• Requirement: Once the line with "Task: Choose the Application permissions card" is found in the entries below, repeat it and each following line exactly, up to and including the line with "Expand the Aggressive LPM Support dropdown". Add no other lines.

[Saved entries]
::::
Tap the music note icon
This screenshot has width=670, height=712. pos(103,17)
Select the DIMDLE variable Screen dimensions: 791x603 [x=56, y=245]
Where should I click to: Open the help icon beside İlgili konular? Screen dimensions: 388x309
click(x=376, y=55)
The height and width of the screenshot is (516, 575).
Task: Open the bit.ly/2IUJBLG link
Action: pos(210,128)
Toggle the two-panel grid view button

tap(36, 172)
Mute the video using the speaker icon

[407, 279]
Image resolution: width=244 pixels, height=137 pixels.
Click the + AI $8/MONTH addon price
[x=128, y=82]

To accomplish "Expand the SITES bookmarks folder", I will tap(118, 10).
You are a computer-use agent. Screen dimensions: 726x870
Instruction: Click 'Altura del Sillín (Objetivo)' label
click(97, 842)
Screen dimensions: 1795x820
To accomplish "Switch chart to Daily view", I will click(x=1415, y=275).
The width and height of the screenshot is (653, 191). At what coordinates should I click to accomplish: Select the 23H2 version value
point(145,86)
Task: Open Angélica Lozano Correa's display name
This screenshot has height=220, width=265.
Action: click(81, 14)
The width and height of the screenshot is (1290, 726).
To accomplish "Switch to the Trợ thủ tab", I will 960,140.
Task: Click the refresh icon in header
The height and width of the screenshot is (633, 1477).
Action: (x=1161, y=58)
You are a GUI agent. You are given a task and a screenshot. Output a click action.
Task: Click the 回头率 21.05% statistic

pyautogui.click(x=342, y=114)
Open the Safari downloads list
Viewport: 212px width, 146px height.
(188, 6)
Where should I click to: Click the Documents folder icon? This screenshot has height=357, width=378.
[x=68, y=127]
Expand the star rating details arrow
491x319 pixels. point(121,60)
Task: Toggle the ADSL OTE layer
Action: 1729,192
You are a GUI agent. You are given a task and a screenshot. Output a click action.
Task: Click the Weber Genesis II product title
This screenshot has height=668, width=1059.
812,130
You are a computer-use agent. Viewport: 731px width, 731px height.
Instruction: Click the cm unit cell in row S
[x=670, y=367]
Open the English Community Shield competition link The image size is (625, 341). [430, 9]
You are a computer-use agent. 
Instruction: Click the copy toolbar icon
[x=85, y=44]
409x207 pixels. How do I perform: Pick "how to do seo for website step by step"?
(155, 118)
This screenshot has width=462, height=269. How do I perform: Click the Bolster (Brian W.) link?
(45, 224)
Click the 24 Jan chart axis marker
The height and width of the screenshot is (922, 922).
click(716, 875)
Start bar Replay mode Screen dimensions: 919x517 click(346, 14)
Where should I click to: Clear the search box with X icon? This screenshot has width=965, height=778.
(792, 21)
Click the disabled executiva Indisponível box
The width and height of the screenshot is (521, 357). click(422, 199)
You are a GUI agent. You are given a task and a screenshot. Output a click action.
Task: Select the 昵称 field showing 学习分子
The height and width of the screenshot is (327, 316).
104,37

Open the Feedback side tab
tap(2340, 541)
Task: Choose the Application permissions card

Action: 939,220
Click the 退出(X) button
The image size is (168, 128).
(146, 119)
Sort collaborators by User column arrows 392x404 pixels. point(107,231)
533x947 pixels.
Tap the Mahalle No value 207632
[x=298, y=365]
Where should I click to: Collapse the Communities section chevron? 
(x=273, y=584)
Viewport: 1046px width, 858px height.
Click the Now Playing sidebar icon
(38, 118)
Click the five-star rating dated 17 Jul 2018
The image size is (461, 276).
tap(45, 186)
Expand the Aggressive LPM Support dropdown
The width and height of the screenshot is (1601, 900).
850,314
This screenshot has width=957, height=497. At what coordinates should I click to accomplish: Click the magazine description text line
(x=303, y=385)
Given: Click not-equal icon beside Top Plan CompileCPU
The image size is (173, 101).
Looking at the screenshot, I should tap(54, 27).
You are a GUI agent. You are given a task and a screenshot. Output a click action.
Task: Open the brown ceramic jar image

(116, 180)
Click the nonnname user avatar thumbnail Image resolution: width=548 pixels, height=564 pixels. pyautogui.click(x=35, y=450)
::::
• Answer to the exercise:
Task: Choose the Application permissions card

Action: 939,220
Click the 退出(X) button
The image size is (168, 128).
(146, 119)
Sort collaborators by User column arrows 392x404 pixels. point(107,231)
533x947 pixels.
Tap the Mahalle No value 207632
[x=298, y=365]
Where should I click to: Collapse the Communities section chevron? 
(x=273, y=584)
Viewport: 1046px width, 858px height.
Click the Now Playing sidebar icon
(38, 118)
Click the five-star rating dated 17 Jul 2018
The image size is (461, 276).
tap(45, 186)
Expand the Aggressive LPM Support dropdown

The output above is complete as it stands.